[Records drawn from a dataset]
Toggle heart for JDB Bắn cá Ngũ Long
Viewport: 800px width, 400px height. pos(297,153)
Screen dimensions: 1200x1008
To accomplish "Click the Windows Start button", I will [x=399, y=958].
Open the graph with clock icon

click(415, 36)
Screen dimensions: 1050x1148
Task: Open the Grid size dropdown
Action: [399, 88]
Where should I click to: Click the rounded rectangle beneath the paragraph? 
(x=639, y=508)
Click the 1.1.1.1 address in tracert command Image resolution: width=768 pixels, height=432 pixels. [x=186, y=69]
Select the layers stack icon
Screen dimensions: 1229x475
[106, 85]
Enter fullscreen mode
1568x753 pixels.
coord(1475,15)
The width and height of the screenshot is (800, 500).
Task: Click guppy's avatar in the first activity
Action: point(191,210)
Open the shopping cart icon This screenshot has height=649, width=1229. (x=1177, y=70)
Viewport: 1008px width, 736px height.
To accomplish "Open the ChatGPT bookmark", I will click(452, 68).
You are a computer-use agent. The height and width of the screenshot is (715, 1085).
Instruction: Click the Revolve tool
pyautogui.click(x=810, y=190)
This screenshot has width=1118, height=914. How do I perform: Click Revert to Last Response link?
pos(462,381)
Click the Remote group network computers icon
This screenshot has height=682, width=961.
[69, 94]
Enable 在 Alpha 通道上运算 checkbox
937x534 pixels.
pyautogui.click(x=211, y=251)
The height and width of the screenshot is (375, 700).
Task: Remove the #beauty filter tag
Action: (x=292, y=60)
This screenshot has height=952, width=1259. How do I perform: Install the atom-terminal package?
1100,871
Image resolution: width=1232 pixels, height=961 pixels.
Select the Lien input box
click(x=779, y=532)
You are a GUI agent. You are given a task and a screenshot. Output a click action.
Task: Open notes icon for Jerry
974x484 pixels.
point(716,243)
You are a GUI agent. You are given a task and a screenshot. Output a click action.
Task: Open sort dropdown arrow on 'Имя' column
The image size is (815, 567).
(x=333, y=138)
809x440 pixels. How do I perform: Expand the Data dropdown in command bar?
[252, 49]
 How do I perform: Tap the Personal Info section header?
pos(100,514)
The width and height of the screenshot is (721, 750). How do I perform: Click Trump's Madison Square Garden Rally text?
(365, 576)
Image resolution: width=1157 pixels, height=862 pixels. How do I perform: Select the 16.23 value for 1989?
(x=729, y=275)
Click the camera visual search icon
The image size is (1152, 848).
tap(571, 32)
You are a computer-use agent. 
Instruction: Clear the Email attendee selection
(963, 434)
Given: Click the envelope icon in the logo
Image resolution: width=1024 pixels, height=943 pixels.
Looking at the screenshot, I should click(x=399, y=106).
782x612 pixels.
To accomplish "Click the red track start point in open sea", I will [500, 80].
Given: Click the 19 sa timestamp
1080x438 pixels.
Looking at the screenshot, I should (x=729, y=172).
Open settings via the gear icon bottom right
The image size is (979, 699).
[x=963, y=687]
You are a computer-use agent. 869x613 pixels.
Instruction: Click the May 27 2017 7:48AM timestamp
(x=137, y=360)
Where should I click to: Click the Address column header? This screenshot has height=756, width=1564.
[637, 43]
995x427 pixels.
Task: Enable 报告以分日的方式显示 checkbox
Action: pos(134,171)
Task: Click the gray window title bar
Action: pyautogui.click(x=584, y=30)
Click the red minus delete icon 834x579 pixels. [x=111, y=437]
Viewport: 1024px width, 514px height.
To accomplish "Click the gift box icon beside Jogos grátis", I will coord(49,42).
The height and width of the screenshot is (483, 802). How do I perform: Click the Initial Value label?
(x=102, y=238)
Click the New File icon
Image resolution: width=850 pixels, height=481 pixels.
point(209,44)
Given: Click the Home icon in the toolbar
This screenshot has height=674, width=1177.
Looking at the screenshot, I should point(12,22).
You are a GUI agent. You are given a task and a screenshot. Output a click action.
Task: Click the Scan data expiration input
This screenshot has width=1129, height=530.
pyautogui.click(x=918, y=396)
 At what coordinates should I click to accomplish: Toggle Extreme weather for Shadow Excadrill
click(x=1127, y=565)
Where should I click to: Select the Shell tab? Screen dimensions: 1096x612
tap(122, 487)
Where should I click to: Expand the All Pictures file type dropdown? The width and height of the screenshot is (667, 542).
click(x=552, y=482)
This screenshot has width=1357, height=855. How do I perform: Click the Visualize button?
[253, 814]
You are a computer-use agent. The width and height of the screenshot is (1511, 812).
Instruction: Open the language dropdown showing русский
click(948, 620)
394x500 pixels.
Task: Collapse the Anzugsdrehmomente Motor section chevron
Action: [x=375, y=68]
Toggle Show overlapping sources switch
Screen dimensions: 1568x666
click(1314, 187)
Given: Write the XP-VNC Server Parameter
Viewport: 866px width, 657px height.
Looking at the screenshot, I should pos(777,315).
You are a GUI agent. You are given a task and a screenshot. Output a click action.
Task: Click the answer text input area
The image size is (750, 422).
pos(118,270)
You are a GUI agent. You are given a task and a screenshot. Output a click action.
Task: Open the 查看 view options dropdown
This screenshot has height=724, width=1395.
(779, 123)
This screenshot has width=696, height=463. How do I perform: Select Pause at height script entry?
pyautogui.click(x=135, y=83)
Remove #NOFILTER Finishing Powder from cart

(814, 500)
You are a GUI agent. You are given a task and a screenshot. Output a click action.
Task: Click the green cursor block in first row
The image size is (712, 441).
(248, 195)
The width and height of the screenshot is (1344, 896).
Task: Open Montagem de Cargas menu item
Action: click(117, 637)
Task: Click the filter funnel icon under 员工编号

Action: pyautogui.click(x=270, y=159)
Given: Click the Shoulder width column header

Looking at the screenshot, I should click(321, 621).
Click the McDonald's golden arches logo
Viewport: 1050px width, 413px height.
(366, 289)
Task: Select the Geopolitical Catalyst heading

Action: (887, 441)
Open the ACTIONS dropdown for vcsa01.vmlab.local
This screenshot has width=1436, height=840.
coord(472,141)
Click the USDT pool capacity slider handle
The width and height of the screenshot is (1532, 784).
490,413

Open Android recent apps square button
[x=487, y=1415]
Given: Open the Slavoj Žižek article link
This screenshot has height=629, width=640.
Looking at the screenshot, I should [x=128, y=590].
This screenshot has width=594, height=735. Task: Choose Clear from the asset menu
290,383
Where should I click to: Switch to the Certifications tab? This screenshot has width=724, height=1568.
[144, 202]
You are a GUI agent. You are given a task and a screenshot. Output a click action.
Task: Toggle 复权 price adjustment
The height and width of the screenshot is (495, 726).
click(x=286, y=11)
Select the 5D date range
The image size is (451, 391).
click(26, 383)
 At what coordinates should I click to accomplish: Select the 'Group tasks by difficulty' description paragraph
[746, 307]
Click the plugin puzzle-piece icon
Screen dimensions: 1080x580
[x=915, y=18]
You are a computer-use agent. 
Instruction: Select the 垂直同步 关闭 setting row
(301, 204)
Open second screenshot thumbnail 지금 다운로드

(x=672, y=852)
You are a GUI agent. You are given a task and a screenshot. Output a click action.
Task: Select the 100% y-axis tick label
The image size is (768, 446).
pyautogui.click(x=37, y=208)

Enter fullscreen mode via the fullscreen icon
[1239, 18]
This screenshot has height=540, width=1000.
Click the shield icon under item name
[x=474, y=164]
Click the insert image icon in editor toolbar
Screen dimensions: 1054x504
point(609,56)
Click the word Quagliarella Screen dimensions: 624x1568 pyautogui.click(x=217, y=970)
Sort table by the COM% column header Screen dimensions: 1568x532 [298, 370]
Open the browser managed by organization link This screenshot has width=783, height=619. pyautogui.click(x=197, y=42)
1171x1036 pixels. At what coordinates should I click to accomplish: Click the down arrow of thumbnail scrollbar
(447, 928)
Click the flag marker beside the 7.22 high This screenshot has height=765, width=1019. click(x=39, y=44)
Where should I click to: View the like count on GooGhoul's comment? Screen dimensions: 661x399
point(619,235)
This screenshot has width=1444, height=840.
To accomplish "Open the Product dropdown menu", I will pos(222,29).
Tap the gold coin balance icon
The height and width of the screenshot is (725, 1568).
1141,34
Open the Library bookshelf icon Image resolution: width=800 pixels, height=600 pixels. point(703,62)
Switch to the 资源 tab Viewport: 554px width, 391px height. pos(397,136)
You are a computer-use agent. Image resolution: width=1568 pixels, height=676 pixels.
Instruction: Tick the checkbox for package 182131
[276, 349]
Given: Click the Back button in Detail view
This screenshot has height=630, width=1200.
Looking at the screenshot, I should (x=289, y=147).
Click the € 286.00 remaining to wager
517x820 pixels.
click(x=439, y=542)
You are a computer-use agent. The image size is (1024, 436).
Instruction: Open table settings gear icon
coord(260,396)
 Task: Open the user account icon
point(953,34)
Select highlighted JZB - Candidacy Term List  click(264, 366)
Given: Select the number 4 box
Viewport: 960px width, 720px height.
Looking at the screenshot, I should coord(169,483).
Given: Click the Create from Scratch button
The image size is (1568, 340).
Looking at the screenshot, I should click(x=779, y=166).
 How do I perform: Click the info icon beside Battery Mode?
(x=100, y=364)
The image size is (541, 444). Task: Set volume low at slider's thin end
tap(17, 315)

» What needs to be done
The expected answer is an exact copy of the lines above, beginning at the line with "The image size is (768, 446)." and ending at the line with "Click the flag", with both ends in.

» Expected answer
The image size is (768, 446).
pyautogui.click(x=37, y=208)

Enter fullscreen mode via the fullscreen icon
[1239, 18]
This screenshot has height=540, width=1000.
Click the shield icon under item name
[x=474, y=164]
Click the insert image icon in editor toolbar
Screen dimensions: 1054x504
point(609,56)
Click the word Quagliarella Screen dimensions: 624x1568 pyautogui.click(x=217, y=970)
Sort table by the COM% column header Screen dimensions: 1568x532 [298, 370]
Open the browser managed by organization link This screenshot has width=783, height=619. pyautogui.click(x=197, y=42)
1171x1036 pixels. At what coordinates should I click to accomplish: Click the down arrow of thumbnail scrollbar
(447, 928)
Click the flag marker beside the 7.22 high This screenshot has height=765, width=1019. click(x=39, y=44)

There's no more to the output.